# [m/f xp]My internet works only after I unplug/plug-in the ethernet cable a few times



## IdeaofEvil (Jan 1, 2008)

I recently built my own computer (first timer) and the internet seems to be my only problem.

Whenever my ethernet is disturbed (computer shut down, computer restart, modem shut down, modem restart, etc etc) I have to reach around to the back of my comp and unplug the ethernet cable/re-plug in the ethernet cable and constantly refresh my web browser (Firefox 1.5, rarely IE 7) until somehow internet access is accepted and I can use internet programs (games, browsers, instant messengers). Theres no specific number of times I have to do this until the internet comes up as it can happen right away at the start up of my comp to 15 minutes of plugging/unplugging the ethernet cable. And even then the internet itself, with no coutions or error messages, runs a bit "chocked" on a few sites I frequent that didnt run slow before.

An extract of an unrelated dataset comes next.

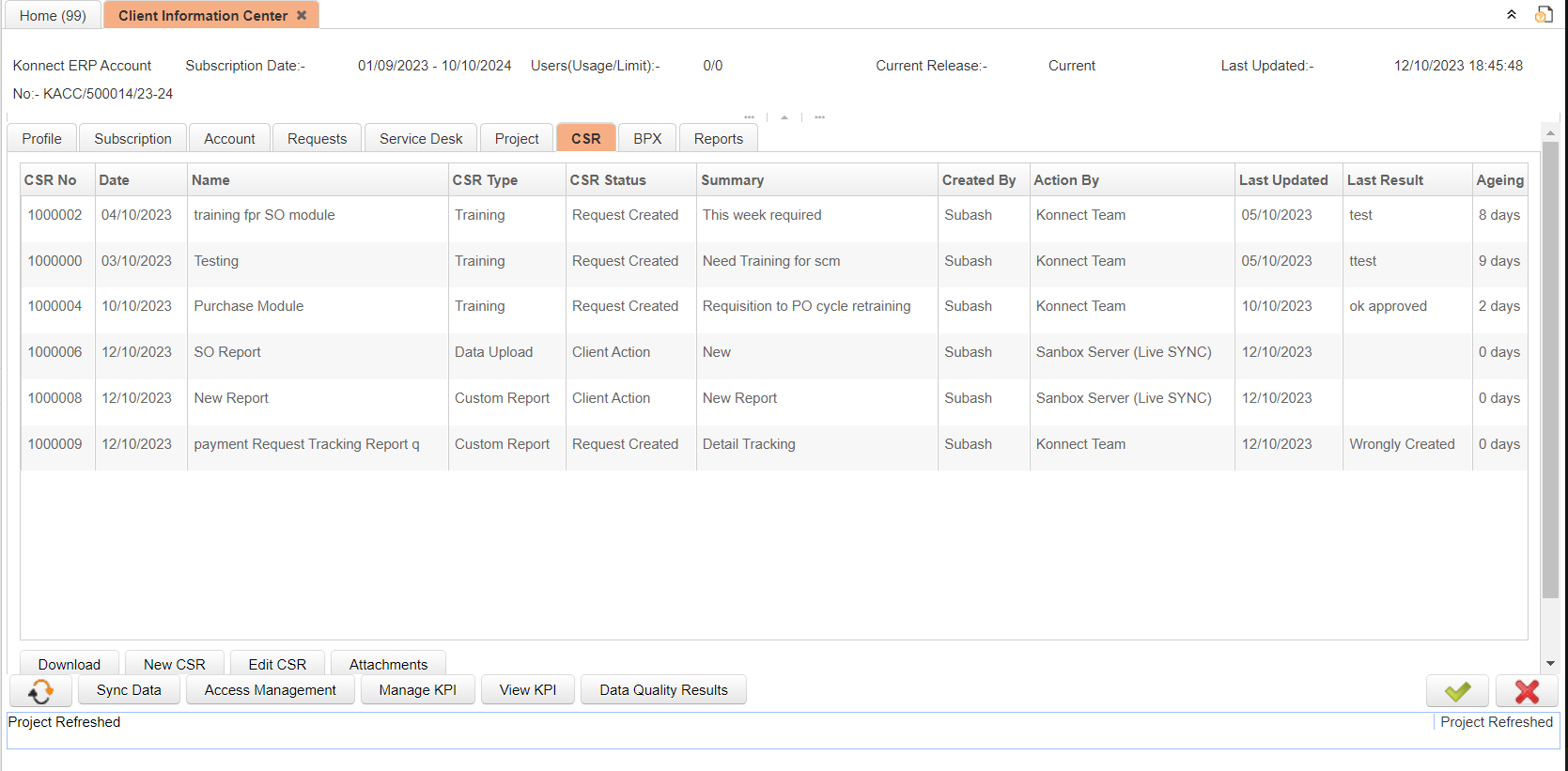Collapse the header with double chevron icon
The width and height of the screenshot is (1568, 771).
[x=1512, y=15]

Thing is my last computer (a Dell) worked fine and even if I plugged it back in to my ethernet today it will still connect right away.

If anyone here can tell me what they need (and explain it like youre talking to an idiot) Id be more than happy to provide any info I can to help solve this matter.

FYI:
-I have Comcast high speed internet coming from a modem
-That Comcast modem is connected to a Linksys wireless router (my computer is hard wired while 3 laptops and 1 other desktop can use wireless access - I was the one who set up the wireless configurations on the Linksys while owning the Dell computer)
-My new (built) comp has a Realtek integrated ethernet port on its motherboard with all drivers updated.
-I had installed Vista on the computer, but reverted back to XP SP2

Any kick in the right direction to not have to play around with the cable would be much appreciated

Thanks


----------



## IdeaofEvil (Jan 1, 2008)

*Re: My internet kinda works only after I unplug/plug-in the ethernet cable a few time*

Bump for the afternoon crowd


----------



## IdeaofEvil (Jan 1, 2008)

*Re: My internet kinda works only after I unplug/plug-in the ethernet cable a few time*

Last time...


----------



## VicoChoi (Jan 9, 2008)

*Re: My internet kinda works only after I unplug/plug-in the ethernet cable a few time*

So your internet only shut down when you shut down your comp, restarting, etc.

or your internet shut downs randomly?


----------



## IdeaofEvil (Jan 1, 2008)

*Re: My internet kinda works only after I unplug/plug-in the ethernet cable a few time*

My internet shuts down whenever my computer shuts down/restarts/etc


----------



## johnwill (Sep 26, 2002)

Check in Device Manager for the NIC properties, see if there are power management options that specify power saving.


----------